So to make network operations easier, routers should forward packets since router hardware is specialized to forward traffic at very high rates. They should collect measurements such as traffic statistics and topology information. But, on the other hand, there’s no reason that a router should have to compute routes. Although conventionally routing has operated as a distributed computation of forwarding tables, the computation doesn’t inherently need to run on the routers. Rather, the computation could be logically centralized and controlled from a centralized control program. This logical centralization is the fundamental tenant of SDN. So a simple way of summing up Software Defined Networking is simply to remove routing from the routers, and perform that routing computation at a logically centralized controller. Now of course, SDN has evolved to incorporate a much broader range of controls than simply routing decisions, and we’ll talk about the range of control that SDN controllers enable in today’s networks throughout this lesson.
Let’s start with a brief overview of Software Defined Networking, or SDN. We’ll first start by defining SDN, and in particular we’ll talk about what is a Software Defined Network. Then we’ll talk about what are the advantages of SDN over a conventional network architecture. We’ll overview the history of SDN, the infrastructure that supports it (in particular how SDNs are designed and built), and the applications of SDN. Specifically, what they can be used for and how they can be used to simplify various network management tasks.

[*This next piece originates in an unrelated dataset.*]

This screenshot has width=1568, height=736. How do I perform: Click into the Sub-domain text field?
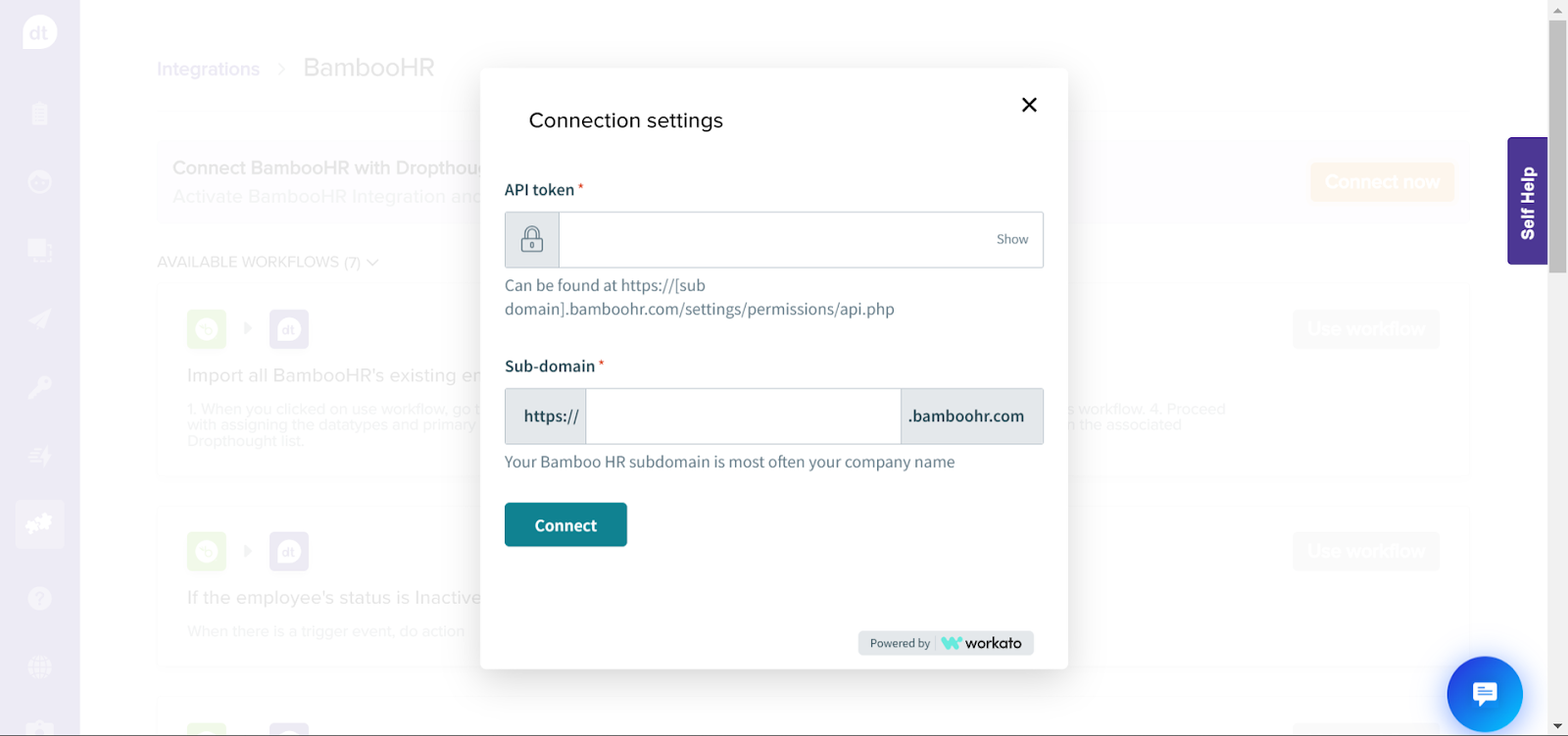tap(743, 417)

Perhaps the best way to understand what an SDN is, is to compare it to the behavior of today’s networks. Today’s networks have two functions. The first is the Data Plane, whose task it is to forward packets to their ultimate destination. But in order for the Data Plane to work, we also need a way of computing the state that each of these routers has that allows the routers to make the right decision in forwarding traffic to the destination. The state that lives in each of these routers that allows the routers to make these decisions about how to forward packets are called routing tables. It’s the job of the network’s Control Plane to compute these routing tables. In conventional networks, the Control and Data Plane both run on the routers that are distributed across the network. In an SDN, the Control Plane runs in a logically centralized controller. Additionally, the controller typically controls multiple routers across the network and often, the control program exerts control over all the routers in the network, thus facilitating network-wide control. These two characteristics are the defining features of a Software Defined Network. The separation of data and control allows a network operator to build a network with commodity devices, where the control resides in a separate control program. This re-factoring allows us to move from a network where devices are vertically integrated (making it very tough to innovate) to a network where the devices have open interfaces that can be controlled by software, thus allowing for much more rapid innovation.

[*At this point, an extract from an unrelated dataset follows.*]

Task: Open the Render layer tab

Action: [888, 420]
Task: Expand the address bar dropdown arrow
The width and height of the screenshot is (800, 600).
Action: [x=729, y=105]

Let’s survey a brief history of SDN. Previous to 2004, configuration was distributed, leading to buggy and unpredictable behavior. Around 2004, we had the idea to control the network from a logically centralized high level program. That logically centralized controller focused on the border gateway protocol and was called the routing control platform, or RCP. In 2005, researchers generalized the notion of the RCP for different planes. The decision plane, which computed the forwarding state for devices in the network; the data plane, which forwarded traffic based on decisions made by the decision plane; and the dissemination and discovery planes, which provide the decision plane the information that it needs to compute the forwarding state which ultimately gets pushed to the data plane. Around 2008, these concepts effectively hit the mainstream through a protocol called OpenFlow. OpenFlow’s intellectual roots are with the RCP and 4D, but OpenFlow was made practical when merchant silicon vendors opened their APIs, so that switch chipsets could be controlled from software. So suddenly there was an emergence of cheap switches that were build based on open chip sets that could be controlled from software. This development effectively allowed us to decouple the control plane and the data plane in commodity switching hardware.

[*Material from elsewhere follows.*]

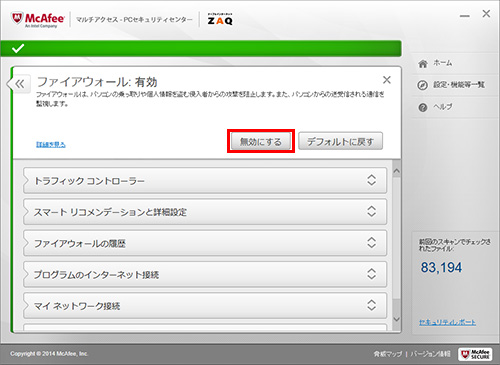
Task: Click the scrollbar down arrow
Action: [x=396, y=319]
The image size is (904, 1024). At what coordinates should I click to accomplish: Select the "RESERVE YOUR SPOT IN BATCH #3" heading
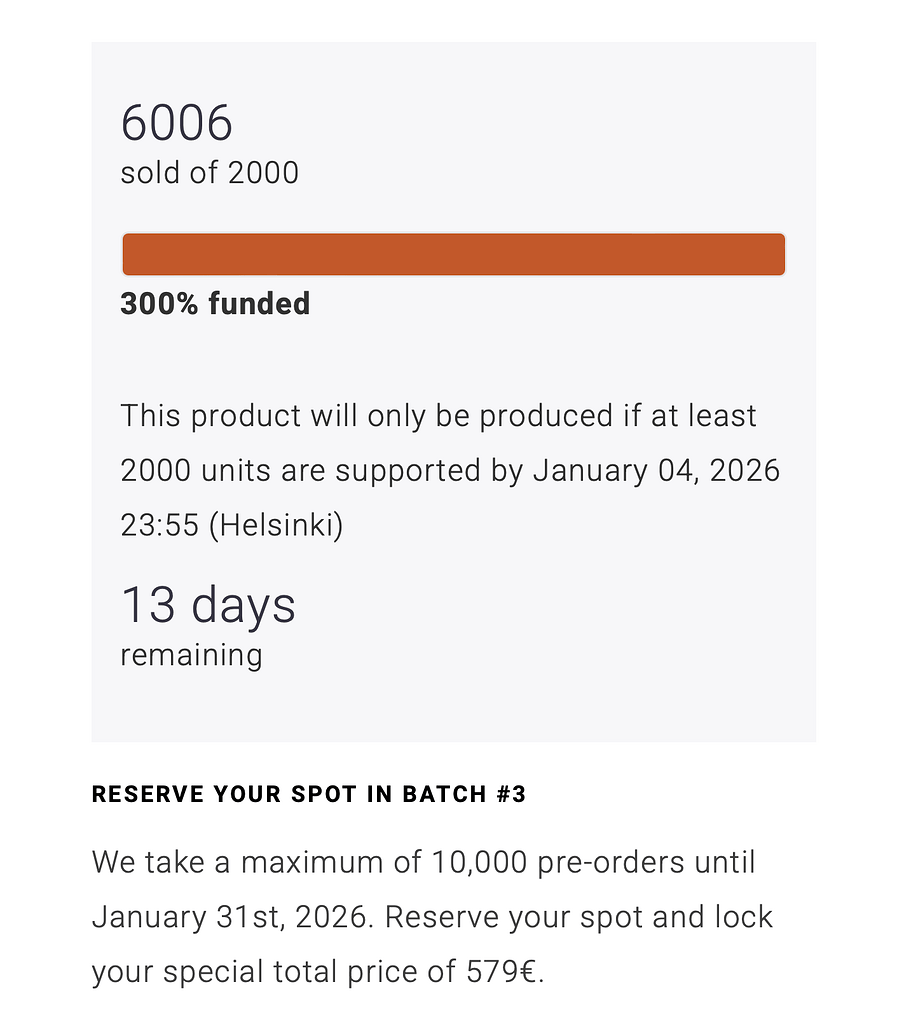(x=309, y=795)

SDN has many advantages over conventional networks. It’s easier to coordinate behavior among a network of devices, the behavior of the network is easier to evolve, and it’s also easier to reason about. These characteristics are all rooted in the fact that the control plan is separate from the data plane. Having a separate control plane or control program allows us to provide conventional cs techniques to old networking problems. So, whereas before it was incredibly difficult to reason about or debug a network’s behavior, if the network behavior is now controlled by a logically centralized control program, we can use techniques from programming languages or software engineering to help us reason about the behavior of the network.
As far as SDN’s infrastructure is concerned, the Control Plane is typically a software program written in a high level language, such as Python or C. On the other hand, the Data Plane is typically programmable hardware that’s controlled by the control plane. The controller effects the forwarding state that’s in the switch using control commands. Open flow is one standard that defines a set of control commands by which the controller can control the behavior of one or more switches.
SDN has many applications including data centers, wide area backbone networks, enterprise networks, internet exchange points (or IXPs), and home networks. Later modules in this course will explore how software defined networks can solve network management problems in some of these areas. In this course we will focus in particular on the first three applications.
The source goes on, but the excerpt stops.